## Prompt:
In the material below, copy out every line from the one containing "Task: Click the yellow X icon on Exit" through the one containing "Action: click(40, 861)", with both of those lines included. Keep each line identical to the original.

** start Dataset rows **

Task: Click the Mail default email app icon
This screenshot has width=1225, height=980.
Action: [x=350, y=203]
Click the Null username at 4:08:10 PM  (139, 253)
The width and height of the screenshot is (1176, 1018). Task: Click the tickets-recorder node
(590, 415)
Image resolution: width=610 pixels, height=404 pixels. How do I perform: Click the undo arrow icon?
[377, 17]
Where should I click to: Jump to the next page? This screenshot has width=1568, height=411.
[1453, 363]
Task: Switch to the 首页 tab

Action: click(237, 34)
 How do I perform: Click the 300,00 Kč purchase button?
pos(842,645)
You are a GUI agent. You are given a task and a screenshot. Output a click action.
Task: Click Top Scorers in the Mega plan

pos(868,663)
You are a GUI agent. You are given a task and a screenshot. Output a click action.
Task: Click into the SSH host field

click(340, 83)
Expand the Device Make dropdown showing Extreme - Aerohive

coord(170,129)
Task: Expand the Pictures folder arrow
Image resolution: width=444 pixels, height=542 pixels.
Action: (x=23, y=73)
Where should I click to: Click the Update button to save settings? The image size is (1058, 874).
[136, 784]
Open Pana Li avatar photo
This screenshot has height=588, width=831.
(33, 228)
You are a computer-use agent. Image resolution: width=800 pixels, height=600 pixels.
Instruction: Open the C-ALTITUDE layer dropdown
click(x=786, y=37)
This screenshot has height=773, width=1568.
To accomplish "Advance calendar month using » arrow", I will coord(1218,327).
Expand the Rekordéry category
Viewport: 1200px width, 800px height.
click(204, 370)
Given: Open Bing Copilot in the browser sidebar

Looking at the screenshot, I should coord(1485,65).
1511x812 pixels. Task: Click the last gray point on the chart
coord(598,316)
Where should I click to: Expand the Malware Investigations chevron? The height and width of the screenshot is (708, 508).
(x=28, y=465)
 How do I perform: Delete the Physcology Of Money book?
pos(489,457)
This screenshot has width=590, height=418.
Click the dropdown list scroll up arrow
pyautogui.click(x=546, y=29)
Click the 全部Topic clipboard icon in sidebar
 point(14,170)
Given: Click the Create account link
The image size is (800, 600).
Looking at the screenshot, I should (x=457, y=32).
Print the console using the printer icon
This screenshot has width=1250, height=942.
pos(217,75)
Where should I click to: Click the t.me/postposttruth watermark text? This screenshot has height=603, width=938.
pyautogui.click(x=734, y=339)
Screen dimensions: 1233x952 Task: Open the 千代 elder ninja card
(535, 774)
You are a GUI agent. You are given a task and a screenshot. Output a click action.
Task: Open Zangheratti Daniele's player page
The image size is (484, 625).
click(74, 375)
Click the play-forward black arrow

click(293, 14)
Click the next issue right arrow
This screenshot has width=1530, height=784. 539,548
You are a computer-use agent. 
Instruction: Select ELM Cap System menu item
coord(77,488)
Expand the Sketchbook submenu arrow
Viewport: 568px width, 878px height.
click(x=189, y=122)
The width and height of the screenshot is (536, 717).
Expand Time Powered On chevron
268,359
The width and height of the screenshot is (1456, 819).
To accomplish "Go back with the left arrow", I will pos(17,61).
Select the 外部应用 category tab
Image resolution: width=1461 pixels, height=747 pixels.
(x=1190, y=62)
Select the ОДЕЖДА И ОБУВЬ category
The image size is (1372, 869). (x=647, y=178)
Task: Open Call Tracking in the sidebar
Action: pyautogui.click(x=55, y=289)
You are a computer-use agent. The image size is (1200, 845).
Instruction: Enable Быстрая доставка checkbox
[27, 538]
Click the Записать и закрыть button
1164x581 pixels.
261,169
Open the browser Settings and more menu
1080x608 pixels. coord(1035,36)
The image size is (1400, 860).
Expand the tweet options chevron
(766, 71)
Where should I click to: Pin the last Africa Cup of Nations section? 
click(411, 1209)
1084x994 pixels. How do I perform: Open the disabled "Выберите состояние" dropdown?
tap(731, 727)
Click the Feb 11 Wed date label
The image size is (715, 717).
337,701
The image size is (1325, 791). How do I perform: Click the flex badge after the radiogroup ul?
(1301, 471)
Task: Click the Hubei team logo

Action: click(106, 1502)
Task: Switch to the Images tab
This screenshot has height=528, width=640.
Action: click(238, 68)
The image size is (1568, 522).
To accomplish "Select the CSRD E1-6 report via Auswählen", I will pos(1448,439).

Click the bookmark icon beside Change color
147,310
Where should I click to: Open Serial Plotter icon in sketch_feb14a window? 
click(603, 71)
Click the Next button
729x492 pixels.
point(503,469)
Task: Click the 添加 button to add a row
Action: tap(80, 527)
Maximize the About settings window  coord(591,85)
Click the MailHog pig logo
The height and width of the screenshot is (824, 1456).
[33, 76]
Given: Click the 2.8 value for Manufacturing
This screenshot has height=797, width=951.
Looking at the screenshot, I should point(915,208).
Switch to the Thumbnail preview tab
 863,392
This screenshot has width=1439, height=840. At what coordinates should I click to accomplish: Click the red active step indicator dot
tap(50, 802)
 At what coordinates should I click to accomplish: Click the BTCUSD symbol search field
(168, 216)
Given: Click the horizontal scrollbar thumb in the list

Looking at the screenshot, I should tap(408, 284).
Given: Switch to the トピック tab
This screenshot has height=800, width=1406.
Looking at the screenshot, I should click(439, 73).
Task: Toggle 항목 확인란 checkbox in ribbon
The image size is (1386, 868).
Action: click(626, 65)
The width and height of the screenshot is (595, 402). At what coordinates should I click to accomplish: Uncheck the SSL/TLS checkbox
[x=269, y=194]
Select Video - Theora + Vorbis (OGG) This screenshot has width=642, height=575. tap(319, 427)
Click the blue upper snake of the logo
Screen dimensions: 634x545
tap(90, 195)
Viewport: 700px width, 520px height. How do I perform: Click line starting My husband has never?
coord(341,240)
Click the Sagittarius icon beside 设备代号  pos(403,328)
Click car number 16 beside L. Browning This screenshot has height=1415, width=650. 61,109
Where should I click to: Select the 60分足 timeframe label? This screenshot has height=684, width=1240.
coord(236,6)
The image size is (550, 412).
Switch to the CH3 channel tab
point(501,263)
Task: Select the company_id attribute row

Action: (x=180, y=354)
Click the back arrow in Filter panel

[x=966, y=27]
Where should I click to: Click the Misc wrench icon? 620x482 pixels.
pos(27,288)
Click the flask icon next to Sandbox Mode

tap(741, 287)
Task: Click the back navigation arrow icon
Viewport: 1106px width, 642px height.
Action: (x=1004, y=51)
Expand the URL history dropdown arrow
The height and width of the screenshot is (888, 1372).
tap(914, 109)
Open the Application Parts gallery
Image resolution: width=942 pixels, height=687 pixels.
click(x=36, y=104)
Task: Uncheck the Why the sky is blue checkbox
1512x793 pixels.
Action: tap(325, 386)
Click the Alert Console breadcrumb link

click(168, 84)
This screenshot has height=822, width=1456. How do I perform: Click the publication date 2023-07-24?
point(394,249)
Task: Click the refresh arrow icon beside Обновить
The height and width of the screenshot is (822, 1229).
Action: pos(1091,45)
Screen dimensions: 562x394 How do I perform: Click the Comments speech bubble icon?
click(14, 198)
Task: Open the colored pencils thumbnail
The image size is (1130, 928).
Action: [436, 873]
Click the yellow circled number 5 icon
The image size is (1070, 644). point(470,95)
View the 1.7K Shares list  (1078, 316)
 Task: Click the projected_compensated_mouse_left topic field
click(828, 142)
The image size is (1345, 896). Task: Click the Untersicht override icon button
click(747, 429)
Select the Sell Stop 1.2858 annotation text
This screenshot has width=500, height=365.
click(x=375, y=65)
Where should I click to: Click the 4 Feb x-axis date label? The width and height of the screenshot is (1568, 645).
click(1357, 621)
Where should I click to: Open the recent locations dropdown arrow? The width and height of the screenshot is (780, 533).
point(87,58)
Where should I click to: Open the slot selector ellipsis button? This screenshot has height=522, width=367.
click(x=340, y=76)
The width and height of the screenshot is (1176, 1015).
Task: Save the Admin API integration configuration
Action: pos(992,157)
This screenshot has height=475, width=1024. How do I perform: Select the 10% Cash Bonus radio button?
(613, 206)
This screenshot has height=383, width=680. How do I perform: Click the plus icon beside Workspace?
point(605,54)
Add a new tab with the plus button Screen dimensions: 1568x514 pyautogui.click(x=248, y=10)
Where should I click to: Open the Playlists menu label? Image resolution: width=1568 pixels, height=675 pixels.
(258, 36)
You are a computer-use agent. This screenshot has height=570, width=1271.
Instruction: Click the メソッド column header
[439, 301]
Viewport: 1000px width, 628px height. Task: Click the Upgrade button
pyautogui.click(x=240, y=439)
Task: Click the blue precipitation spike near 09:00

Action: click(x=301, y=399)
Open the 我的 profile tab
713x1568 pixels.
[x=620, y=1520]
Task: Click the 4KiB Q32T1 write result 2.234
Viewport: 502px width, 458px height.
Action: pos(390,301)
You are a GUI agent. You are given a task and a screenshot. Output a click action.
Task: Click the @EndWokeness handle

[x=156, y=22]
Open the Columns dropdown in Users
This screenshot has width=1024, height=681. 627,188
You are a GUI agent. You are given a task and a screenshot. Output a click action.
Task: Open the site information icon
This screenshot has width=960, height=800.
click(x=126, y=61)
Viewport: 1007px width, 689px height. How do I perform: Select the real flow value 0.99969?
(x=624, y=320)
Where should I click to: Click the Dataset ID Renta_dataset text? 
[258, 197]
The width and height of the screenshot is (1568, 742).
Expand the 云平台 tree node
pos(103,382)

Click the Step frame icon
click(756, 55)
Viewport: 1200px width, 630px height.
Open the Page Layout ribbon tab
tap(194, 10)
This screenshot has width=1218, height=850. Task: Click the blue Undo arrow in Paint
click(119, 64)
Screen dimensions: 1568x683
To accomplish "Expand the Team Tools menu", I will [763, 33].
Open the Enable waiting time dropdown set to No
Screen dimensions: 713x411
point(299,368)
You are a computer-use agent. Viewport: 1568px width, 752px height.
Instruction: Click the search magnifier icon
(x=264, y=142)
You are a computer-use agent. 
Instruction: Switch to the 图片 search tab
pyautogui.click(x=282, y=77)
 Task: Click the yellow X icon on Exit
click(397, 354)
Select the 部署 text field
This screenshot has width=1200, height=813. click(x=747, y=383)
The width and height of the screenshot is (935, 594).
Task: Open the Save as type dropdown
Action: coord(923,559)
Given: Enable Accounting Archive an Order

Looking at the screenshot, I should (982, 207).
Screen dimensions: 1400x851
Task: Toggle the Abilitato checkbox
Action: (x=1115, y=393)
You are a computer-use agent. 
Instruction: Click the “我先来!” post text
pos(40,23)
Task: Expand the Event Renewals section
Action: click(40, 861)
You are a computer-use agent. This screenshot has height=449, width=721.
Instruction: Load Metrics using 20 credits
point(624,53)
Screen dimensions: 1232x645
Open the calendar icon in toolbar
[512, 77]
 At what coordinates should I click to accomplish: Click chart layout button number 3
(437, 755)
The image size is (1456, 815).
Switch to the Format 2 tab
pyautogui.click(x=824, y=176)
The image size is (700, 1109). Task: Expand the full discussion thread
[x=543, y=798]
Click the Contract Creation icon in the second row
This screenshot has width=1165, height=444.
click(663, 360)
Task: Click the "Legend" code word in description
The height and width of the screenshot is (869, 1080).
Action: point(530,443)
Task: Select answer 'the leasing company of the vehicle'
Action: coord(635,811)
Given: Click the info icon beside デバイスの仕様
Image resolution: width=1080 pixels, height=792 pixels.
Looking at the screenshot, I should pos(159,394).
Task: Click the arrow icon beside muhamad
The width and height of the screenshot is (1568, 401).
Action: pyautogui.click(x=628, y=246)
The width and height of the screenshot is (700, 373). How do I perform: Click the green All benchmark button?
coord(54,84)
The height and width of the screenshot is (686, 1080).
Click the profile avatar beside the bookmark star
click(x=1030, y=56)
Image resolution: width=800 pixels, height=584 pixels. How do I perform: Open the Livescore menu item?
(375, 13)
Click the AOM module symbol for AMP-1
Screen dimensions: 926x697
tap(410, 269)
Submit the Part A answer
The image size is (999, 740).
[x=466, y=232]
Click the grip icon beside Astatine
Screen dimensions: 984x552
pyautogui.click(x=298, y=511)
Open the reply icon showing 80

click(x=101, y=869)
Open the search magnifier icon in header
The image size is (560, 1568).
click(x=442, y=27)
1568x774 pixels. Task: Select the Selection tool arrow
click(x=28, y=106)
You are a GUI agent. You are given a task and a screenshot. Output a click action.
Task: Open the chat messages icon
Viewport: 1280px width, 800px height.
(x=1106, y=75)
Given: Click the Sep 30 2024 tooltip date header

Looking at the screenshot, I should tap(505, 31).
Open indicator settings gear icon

** end Dataset rows **

## Answer to this exercise:
 Task: Click the yellow X icon on Exit
click(397, 354)
Select the 部署 text field
This screenshot has width=1200, height=813. click(x=747, y=383)
The width and height of the screenshot is (935, 594).
Task: Open the Save as type dropdown
Action: coord(923,559)
Given: Enable Accounting Archive an Order

Looking at the screenshot, I should (982, 207).
Screen dimensions: 1400x851
Task: Toggle the Abilitato checkbox
Action: (x=1115, y=393)
You are a computer-use agent. 
Instruction: Click the “我先来!” post text
pos(40,23)
Task: Expand the Event Renewals section
Action: click(40, 861)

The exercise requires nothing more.